* [INSTRUCTIONS TO FOLLOW]: Could you return every record below without changing a word?

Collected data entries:
..............................
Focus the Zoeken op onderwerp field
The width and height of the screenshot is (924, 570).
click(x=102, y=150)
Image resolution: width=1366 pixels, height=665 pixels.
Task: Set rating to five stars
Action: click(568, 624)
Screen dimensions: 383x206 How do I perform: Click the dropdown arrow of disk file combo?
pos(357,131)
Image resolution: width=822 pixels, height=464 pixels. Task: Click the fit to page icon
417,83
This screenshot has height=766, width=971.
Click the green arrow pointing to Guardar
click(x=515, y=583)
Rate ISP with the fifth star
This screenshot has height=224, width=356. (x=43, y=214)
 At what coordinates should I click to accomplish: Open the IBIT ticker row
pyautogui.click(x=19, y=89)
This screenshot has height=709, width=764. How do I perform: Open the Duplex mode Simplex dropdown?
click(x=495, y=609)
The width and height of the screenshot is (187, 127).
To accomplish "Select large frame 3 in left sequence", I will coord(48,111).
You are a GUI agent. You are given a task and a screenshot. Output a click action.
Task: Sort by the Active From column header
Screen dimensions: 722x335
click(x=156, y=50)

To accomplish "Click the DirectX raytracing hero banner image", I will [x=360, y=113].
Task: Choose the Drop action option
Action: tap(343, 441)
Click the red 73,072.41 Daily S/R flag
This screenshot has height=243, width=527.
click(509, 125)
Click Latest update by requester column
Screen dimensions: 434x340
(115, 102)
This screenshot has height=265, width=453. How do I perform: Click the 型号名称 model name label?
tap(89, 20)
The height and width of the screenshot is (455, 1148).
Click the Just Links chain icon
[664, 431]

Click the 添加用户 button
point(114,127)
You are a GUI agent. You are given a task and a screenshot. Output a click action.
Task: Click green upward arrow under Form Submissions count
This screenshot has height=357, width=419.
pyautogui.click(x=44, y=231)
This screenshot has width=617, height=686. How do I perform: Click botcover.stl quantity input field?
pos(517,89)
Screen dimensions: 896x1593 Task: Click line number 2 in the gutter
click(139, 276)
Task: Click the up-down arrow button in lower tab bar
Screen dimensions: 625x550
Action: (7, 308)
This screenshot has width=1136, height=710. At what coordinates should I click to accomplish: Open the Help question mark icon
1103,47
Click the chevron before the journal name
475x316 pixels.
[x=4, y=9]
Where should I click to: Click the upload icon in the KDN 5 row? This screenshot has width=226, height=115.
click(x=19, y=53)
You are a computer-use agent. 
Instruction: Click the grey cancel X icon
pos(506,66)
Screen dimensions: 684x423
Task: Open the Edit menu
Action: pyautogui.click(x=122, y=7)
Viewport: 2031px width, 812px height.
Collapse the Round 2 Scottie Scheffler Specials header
..............................
* [EXERCISE SOLUTION]:
Focus the Zoeken op onderwerp field
The width and height of the screenshot is (924, 570).
click(x=102, y=150)
Image resolution: width=1366 pixels, height=665 pixels.
Task: Set rating to five stars
Action: click(568, 624)
Screen dimensions: 383x206 How do I perform: Click the dropdown arrow of disk file combo?
pos(357,131)
Image resolution: width=822 pixels, height=464 pixels. Task: Click the fit to page icon
417,83
This screenshot has height=766, width=971.
Click the green arrow pointing to Guardar
click(x=515, y=583)
Rate ISP with the fifth star
This screenshot has height=224, width=356. (x=43, y=214)
 At what coordinates should I click to accomplish: Open the IBIT ticker row
pyautogui.click(x=19, y=89)
This screenshot has height=709, width=764. How do I perform: Open the Duplex mode Simplex dropdown?
click(x=495, y=609)
The width and height of the screenshot is (187, 127).
To accomplish "Select large frame 3 in left sequence", I will coord(48,111).
You are a GUI agent. You are given a task and a screenshot. Output a click action.
Task: Sort by the Active From column header
Screen dimensions: 722x335
click(x=156, y=50)

To accomplish "Click the DirectX raytracing hero banner image", I will [x=360, y=113].
Task: Choose the Drop action option
Action: tap(343, 441)
Click the red 73,072.41 Daily S/R flag
This screenshot has height=243, width=527.
click(509, 125)
Click Latest update by requester column
Screen dimensions: 434x340
(115, 102)
This screenshot has height=265, width=453. How do I perform: Click the 型号名称 model name label?
tap(89, 20)
The height and width of the screenshot is (455, 1148).
Click the Just Links chain icon
[664, 431]

Click the 添加用户 button
point(114,127)
You are a GUI agent. You are given a task and a screenshot. Output a click action.
Task: Click green upward arrow under Form Submissions count
This screenshot has height=357, width=419.
pyautogui.click(x=44, y=231)
This screenshot has width=617, height=686. How do I perform: Click botcover.stl quantity input field?
pos(517,89)
Screen dimensions: 896x1593 Task: Click line number 2 in the gutter
click(139, 276)
Task: Click the up-down arrow button in lower tab bar
Screen dimensions: 625x550
Action: (7, 308)
This screenshot has width=1136, height=710. At what coordinates should I click to accomplish: Open the Help question mark icon
1103,47
Click the chevron before the journal name
475x316 pixels.
[x=4, y=9]
Where should I click to: Click the upload icon in the KDN 5 row? This screenshot has width=226, height=115.
click(x=19, y=53)
You are a computer-use agent. 
Instruction: Click the grey cancel X icon
pos(506,66)
Screen dimensions: 684x423
Task: Open the Edit menu
Action: pyautogui.click(x=122, y=7)
Viewport: 2031px width, 812px height.
Collapse the Round 2 Scottie Scheffler Specials header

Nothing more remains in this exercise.